One night I was thinking in my sleep.
I was in the middle of remembering
the ending of a story
that I’d once written down but later lost.
It was something to the effect of:
Cat’s eye marbles bouncing down a flight of cement stairs, landing in the backyard at the foot of an anthill. The marbles grow antennae, thoraxes, legs, become glass ants with ribbons of green and amber running through their bodies.
I think the beginning went something like this:
The first day of summer, holding a handful of marbles that look like diamonds in the July sun. None of this is meant for me: a chair against the skyline, halogen traffic, a girl with one foot in the river.
But dreams are like sleep poems—
often forgettable and more dramatic than necessary.

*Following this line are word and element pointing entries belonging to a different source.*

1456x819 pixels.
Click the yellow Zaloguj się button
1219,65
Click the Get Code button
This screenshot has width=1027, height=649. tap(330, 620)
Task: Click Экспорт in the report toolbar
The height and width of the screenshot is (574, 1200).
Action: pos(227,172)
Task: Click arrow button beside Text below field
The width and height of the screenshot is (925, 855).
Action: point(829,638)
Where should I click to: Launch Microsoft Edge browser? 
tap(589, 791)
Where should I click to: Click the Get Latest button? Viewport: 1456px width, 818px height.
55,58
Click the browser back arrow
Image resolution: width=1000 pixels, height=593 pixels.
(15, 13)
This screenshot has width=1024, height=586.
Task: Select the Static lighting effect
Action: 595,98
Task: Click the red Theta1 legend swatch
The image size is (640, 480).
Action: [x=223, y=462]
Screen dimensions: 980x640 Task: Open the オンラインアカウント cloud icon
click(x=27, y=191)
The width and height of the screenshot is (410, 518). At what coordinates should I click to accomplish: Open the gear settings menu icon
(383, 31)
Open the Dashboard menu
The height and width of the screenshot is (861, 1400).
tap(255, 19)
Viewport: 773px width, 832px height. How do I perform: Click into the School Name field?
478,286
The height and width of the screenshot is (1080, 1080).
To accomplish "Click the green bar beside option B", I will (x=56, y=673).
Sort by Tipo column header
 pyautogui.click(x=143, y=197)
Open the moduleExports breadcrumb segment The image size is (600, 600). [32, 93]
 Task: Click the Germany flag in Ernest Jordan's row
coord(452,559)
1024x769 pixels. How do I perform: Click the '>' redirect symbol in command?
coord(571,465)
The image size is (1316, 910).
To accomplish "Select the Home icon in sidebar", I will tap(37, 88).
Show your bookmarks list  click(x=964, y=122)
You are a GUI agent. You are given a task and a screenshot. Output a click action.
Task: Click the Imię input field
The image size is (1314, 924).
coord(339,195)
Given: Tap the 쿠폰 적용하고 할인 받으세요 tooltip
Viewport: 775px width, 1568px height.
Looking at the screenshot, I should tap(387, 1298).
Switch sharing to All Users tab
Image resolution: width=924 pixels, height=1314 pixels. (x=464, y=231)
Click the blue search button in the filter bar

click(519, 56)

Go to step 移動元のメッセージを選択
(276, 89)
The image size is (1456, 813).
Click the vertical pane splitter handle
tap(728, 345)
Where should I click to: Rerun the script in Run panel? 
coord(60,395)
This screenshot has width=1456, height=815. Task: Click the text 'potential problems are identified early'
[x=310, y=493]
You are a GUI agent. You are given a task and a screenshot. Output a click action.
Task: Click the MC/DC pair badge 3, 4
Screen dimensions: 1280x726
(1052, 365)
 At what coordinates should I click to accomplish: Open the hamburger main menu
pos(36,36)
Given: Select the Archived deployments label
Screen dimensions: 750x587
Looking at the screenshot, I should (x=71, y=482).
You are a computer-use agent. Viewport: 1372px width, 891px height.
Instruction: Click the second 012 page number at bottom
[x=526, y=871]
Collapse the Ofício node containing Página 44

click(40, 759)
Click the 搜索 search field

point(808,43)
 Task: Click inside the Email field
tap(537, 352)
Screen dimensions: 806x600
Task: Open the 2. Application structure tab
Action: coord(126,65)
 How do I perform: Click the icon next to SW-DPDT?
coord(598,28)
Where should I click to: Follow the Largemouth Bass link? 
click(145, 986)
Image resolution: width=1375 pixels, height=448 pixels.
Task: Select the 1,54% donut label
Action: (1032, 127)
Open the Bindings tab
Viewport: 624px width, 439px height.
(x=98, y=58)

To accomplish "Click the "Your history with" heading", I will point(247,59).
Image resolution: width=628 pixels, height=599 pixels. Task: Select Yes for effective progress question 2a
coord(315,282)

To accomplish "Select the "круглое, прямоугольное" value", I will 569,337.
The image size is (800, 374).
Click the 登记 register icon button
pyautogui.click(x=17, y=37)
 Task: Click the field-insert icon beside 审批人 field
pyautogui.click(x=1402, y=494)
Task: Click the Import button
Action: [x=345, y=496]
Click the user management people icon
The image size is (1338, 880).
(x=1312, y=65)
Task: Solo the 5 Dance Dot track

Mine never really have endings.
They kind of just go on,
and then I wake up and organize them
I try not to overthink my dreams.
I try not to overthink in general.
It’s like stacking marbles in your head.
It’s laborious work,
an unhealthy act at best.
But when you’re at war with your battles,
you pick some for surrender.
It usually turns out fine.
Sometimes it doesn’t.
Sometimes it’s the worst and it hurts.
Sometimes it’s the best feeling in the world.
Sometimes marbles turn into ants,
sometimes you sit in traffic;
sometimes all you have are the memories.